Australian Politician, Kelvin Thomson, warns Left is losing the war everywhere
When I was young and first getting involved in politics, it felt like the left was winning and we would be able to usher in a golden age of civilized politics and equal opportunity. But it did not happen. A report by Oxfam, a month ago, found that the richest 85 people in the world own as much wealth as the bottom half of the world's population—some three and a half billion people—combined. Half the world's wealth is owned by just one per cent of the world's population. And the situation is getting worse. In nearly every country they surveyed, economic inequality has increased since 1980.
The richest one per cent in the US more than doubled their share of national income. In Australia, the richest one per cent doubled their share. After the GFC, the wealthiest one per cent in the US captured 95 per cent of post-crisis growth, while the bottom 90 per cent became poorer! How did this happen? Where did we go wrong?
At the risk of oversimplification, capitalism was largely unfettered and successfully fighting off the workers and
their political representatives until the Great Depression of the 1930s, when they stuffed up big time and paid
for it in the form of the rise of the welfare state, government enterprises, workers' rights and protections, and
various restrictions on market excesses.
Wealth disparities, corporations crushing ordinary people, democracy and environment
But in the last few decades the rise of multinational corporations, globalisation, free trade and the ideas of the free
movement of goods and people has enabled capitalism to progressively break free from national governments.
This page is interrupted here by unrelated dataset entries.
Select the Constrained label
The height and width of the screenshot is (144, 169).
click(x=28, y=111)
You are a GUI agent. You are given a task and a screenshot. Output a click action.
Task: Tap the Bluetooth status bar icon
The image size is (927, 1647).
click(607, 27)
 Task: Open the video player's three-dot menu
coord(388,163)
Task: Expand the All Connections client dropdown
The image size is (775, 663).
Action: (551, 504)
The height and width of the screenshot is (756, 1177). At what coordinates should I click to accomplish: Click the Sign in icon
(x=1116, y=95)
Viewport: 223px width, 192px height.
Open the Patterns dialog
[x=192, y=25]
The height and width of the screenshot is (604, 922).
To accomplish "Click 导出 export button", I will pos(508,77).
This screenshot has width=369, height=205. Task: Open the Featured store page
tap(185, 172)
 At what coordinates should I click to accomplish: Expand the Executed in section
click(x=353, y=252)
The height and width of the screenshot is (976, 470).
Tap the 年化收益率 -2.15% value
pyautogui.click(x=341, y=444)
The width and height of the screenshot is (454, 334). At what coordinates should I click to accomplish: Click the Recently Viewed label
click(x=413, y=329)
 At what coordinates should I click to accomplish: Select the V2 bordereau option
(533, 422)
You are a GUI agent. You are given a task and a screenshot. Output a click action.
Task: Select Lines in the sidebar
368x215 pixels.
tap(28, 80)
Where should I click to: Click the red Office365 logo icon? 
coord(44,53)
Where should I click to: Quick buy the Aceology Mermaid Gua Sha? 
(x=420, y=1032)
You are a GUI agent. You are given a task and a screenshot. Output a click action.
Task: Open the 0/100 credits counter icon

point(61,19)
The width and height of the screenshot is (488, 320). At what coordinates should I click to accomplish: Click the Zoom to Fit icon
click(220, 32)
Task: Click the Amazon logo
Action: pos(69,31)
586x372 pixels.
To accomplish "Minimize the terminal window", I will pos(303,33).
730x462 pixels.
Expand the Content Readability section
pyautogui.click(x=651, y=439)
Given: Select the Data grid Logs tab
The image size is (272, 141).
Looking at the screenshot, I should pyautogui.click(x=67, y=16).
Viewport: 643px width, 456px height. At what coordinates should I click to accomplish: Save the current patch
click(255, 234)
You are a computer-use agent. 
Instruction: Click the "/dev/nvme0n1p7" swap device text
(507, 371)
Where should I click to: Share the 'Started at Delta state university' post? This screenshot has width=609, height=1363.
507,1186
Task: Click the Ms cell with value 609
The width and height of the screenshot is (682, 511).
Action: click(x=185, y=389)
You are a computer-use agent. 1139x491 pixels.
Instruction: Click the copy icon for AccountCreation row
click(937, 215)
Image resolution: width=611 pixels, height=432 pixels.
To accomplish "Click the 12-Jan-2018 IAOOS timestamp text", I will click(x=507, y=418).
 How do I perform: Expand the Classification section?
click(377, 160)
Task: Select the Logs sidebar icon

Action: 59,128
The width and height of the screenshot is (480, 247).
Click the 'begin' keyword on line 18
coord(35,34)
We now see corporations that are too big to fail. We now see companies, some as large as the governments they
talk to, demanding the unwinding of rules and regulations they do not like, and threatening to take their bat and
ball and go elsewhere if they do not get their way. Environmental protections, workplace protections, foreign
ownership restrictions—pretty much anything governments might want to do in the public interest—are under
attack. Large corporations are expressly demanding in so-called trade agreements that they have the right to sue
any government that takes action which damages their financial bottom line, the so-called Investor State Dispute
Settlement mechanism.
Some welcome these changes; I do not. The picture I see is of a manufacturing sector in decline and of job
security, particularly for younger and older workers, becoming a thing of the past. The picture I see is of our
young people not being able to afford a home of their own as we could. The picture I see is of an environment on
the ropes, with many of our beautiful and priceless birds, plants and animals on the brink of extinction, and our
land ravaged by droughts, bushfires, floods and cyclones. The picture I see is of terrorist violence and regional
killings fuelled by conflict over access to scarce land, water, food and energy. The picture I see is of older people
struggling to pay the bills, of families under constant time pressure, mental-health problems and drugs like ice
and alcohol causing more hardship and misery among our young people than ever before:
Fight back by learning from Norway's successful model
So how does the left fight back? How do trade unions fight back? How do environment groups fight back? We
need to learn from successful models. We need to learn from Norway, for example. When it comes to long-term
policy vision, Norway's Sovereign Wealth Fund, currently worth $900 billion, is what we should have done years
ago. Set up in 1990, the fund owns around one per cent of the world's stocks, as well as bonds and real estate
from London to Boston, making the Nordic nation an exception when others are struggling under a mountain
of debt. The fund, equivalent to 183 per cent of 2013 Gross Domestic Product, is expected to peak at 220 per
cent around 2030. As the chief economist at DNB Markets points out, 'The fund is a success in the sense that
parliament has managed to put aside money for the future,' which is something Australia should have done but
squandered the opportunity.
The comparison between Norway's management of their resources boom and Australia's management of ours
could not be more different. Norway has maintained a much larger manufacturing sector, currently just under 30
per cent, per working age of population, than Australia. Norway has an employment to working-age population
ratio that is five percentage points higher than Australia's and an unemployment rate of 3.3 per cent, compared
to ours of six per cent. Between 1980 and 2010 the cumulative current-account surplus for Norway was 200 per
cent of GDP, while for Australia the outcome was a cumulative current account deficit of 127 per cent of GDP.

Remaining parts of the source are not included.